> Text extract
—————
The CEOs said the U.S. consumer is currently in good financial health. Bank of America’s Brian Moynihan said the amount of money in customers’ accounts has been stable. Dimon said wages are up while debt loads have dropped, and Fraser said consumers are spending at elevated levels.
All that could change as the Fed increases rates at an aggressive pace. With inflation rising as high as 9% this year, the Fed has aggressively raised rates from near zero to a range of 3% to 3.25% in a few months. Fed Chair Jerome Powell acknowledged that households will feel an impact.
“We have got to get inflation behind us. I wish there were a painless way to do that, there isn’t,” Powell said at a news conference following the announcement of the rate increase.
“In this environment, the role that banks play to protect consumers and provide access to affordable credit is absolutely critical,” said Rep. Maxine Waters, D-California and chairwoman of the House Financial Services Committee.
While billed as a hearing on everyday finances, the CEOs were also peppered with political questions with Washington in the midst of an election year. Democrats pushed the CEOs on issues like racial equity, the unionization efforts at banks, as well as evergreen financial topics like overdraft fees and fraud.
Republicans took the opportunity to both pushes back on the need for the hearing – this is the third time Democrats have brought Wall Street executives in front of this committee since taking control of the House in 2019 – as well as high inflation. One hot-button issue was gun store sales. Earlier this month the major payment networks – Visa, Mastercard, and American Express – said they would start categorizing gun store sales as a separate merchant code. It’s a decision gun control advocates have pushed for, potentially to help catch surges of gun sales ahead of a mass shooting.
—————
> Given information
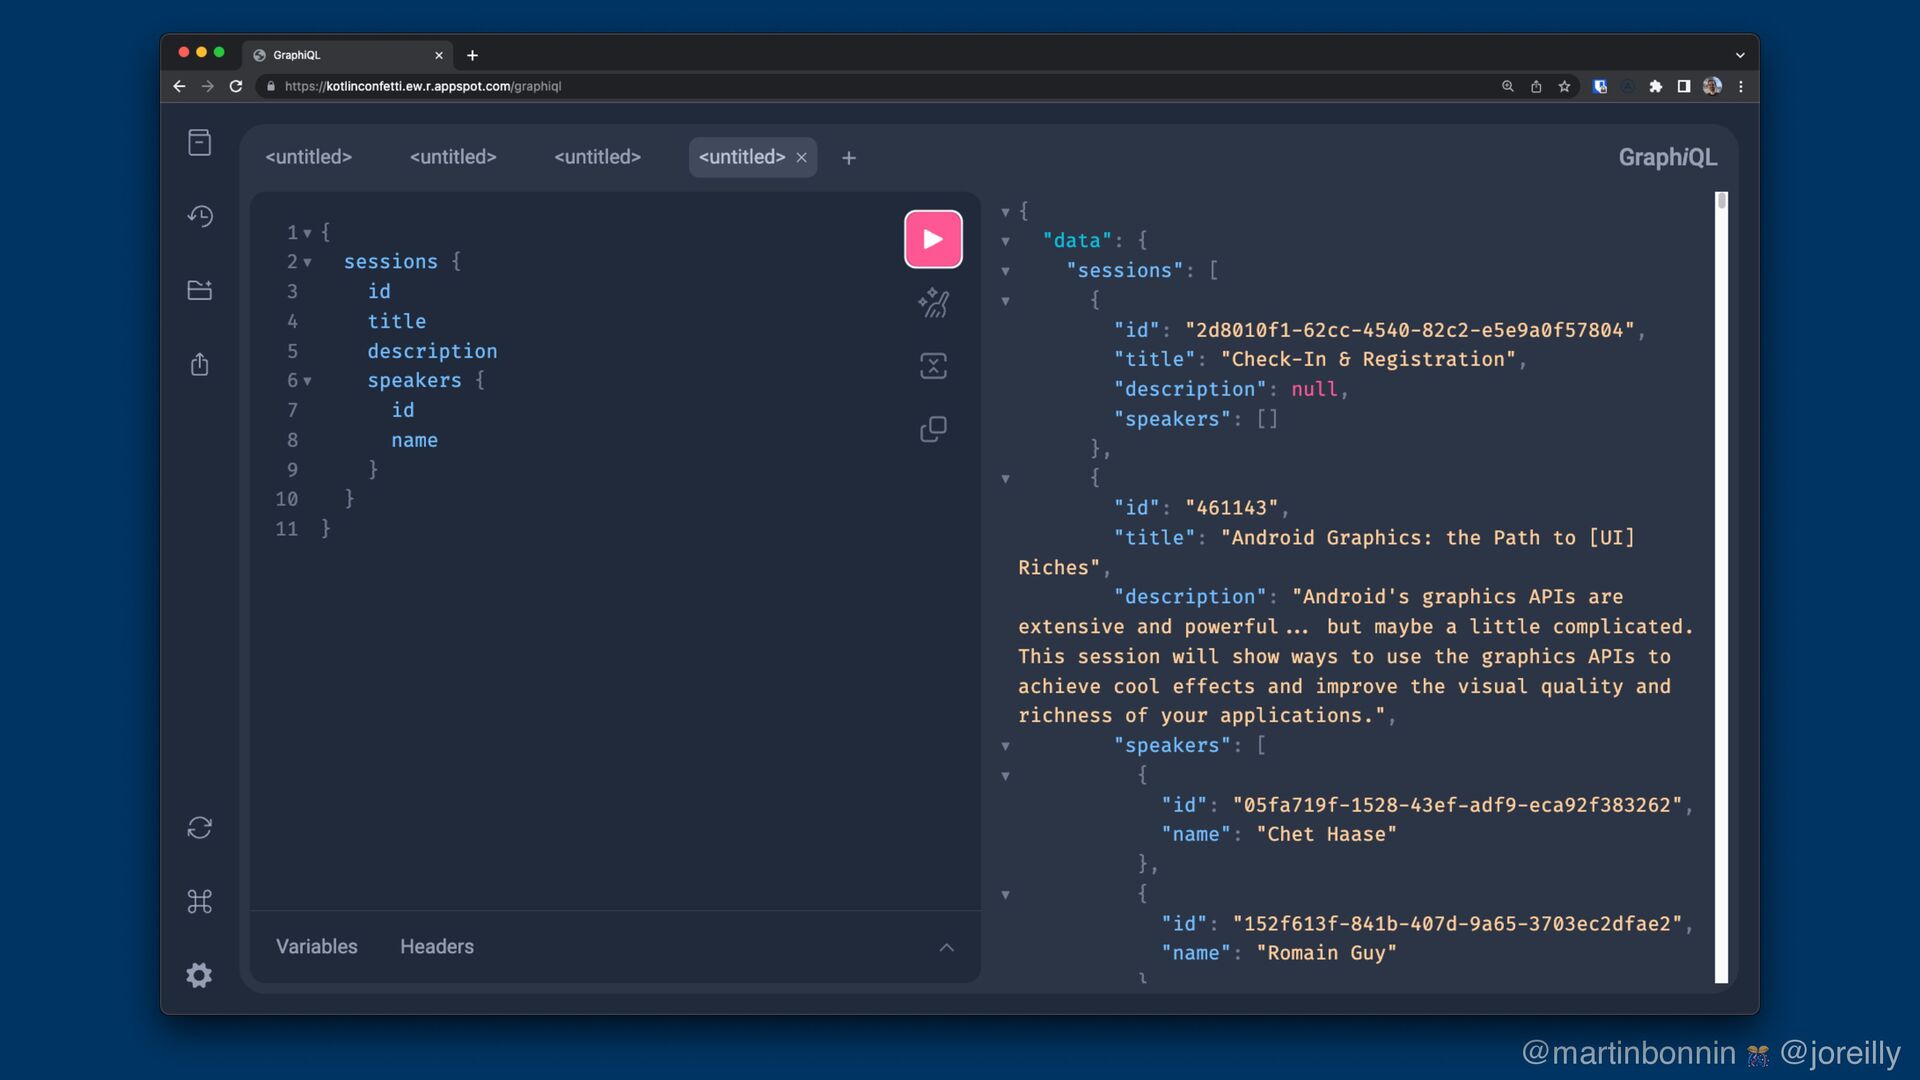Open the GraphiQL explorer plugin icon
The width and height of the screenshot is (1920, 1080).
tap(200, 290)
—————
> Requests
1. In the bank hearing article, what range has the Fed raised rates to?
2. Turn the paragraph of the bank hearing article that begins "While billed as a hearing" into a short bulleted list that keeps its main facts.
3. Output the stretch of the bank hearing article from "All that could" through "Financial Services Committee.", word for word.
Base your work on the bank hearing article alone, not on the material.

> Responses
1. A range of 3% to 3.25%.

2.
- The hearing was billed as being about everyday finances, but the CEOs also faced political questions during an election year.
- Democrats pressed them on racial equity and unionization efforts at banks.
- Democrats also raised overdraft fees and fraud.

3.
All that could change as the Fed increases rates at an aggressive pace. With inflation rising as high as 9% this year, the Fed has aggressively raised rates from near zero to a range of 3% to 3.25% in a few months. Fed Chair Jerome Powell acknowledged that households will feel an impact.
“We have got to get inflation behind us. I wish there were a painless way to do that, there isn’t,” Powell said at a news conference following the announcement of the rate increase.
“In this environment, the role that banks play to protect consumers and provide access to affordable credit is absolutely critical,” said Rep. Maxine Waters, D-California and chairwoman of the House Financial Services Committee.